#### Work to be completed:
What is needed is an exact copy of the lines in the entries below from the one holding "Where should I" through the one holding "Click the Name Box showing F3", pictures excluded.
===== Data under study =====
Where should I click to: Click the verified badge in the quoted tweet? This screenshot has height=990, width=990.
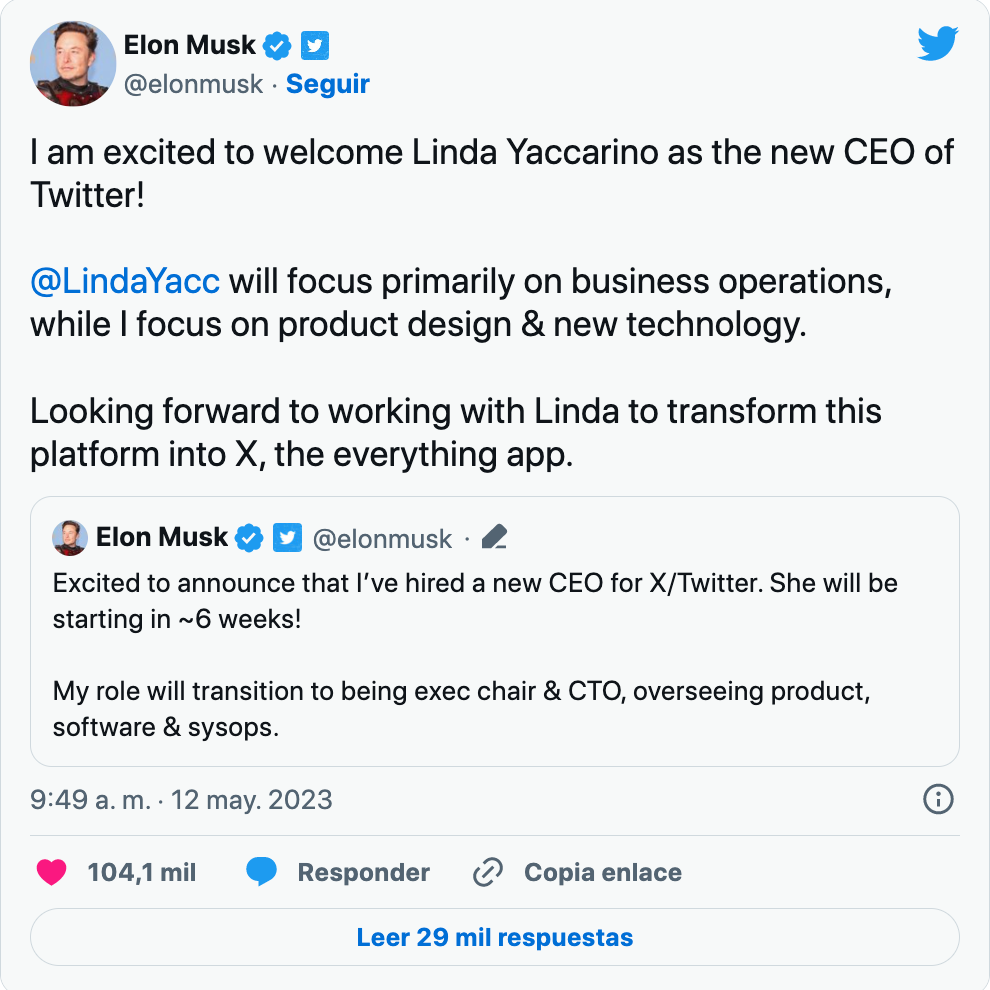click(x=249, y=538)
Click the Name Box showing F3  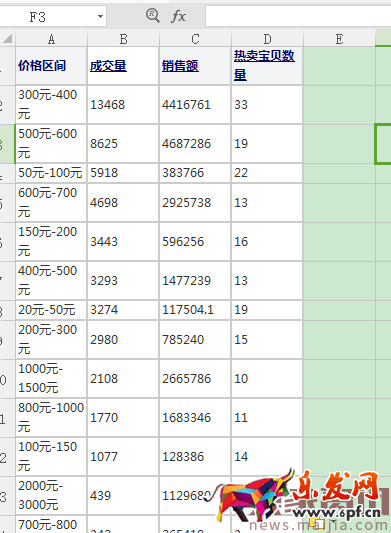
=====
===== Data under study =====
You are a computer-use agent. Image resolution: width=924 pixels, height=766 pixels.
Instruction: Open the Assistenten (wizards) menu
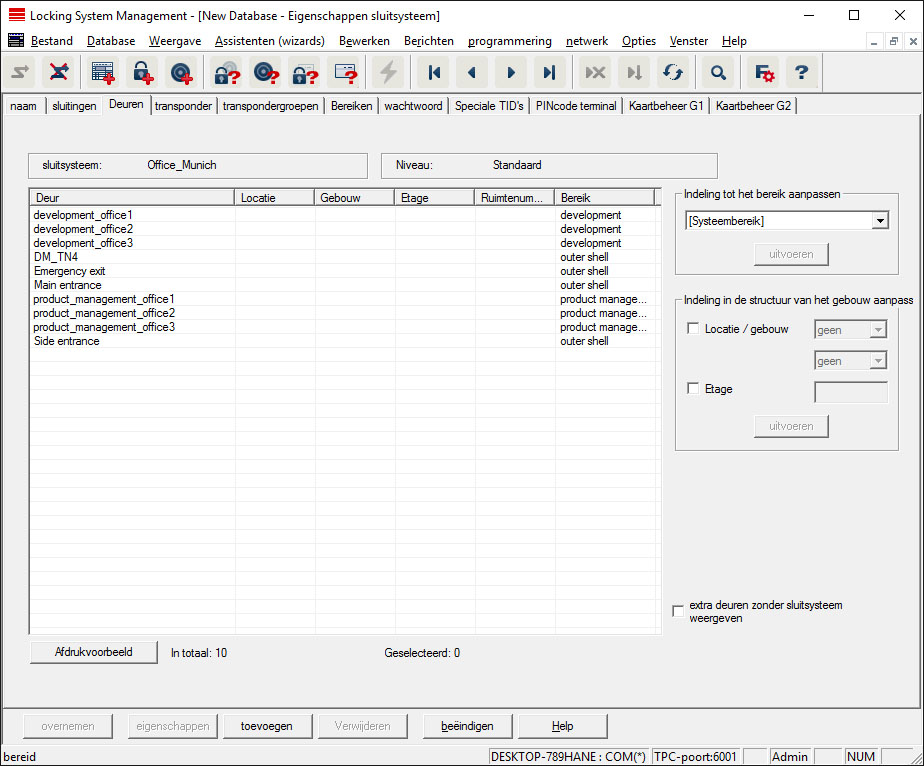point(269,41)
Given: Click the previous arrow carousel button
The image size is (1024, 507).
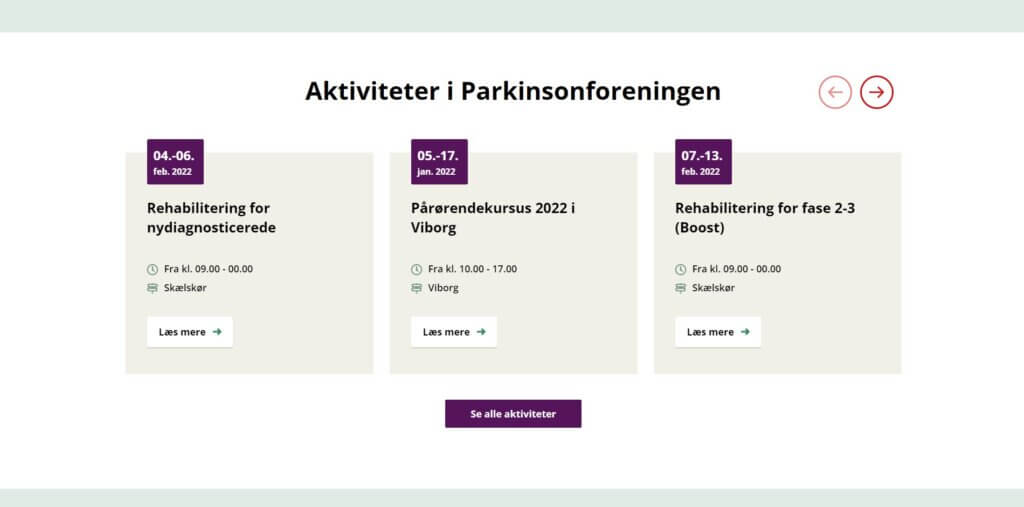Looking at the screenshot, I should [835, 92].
=====
#### Answer to this task:
Where should I click to: Click the verified badge in the quoted tweet? This screenshot has height=990, width=990.
click(x=249, y=538)
Click the Name Box showing F3  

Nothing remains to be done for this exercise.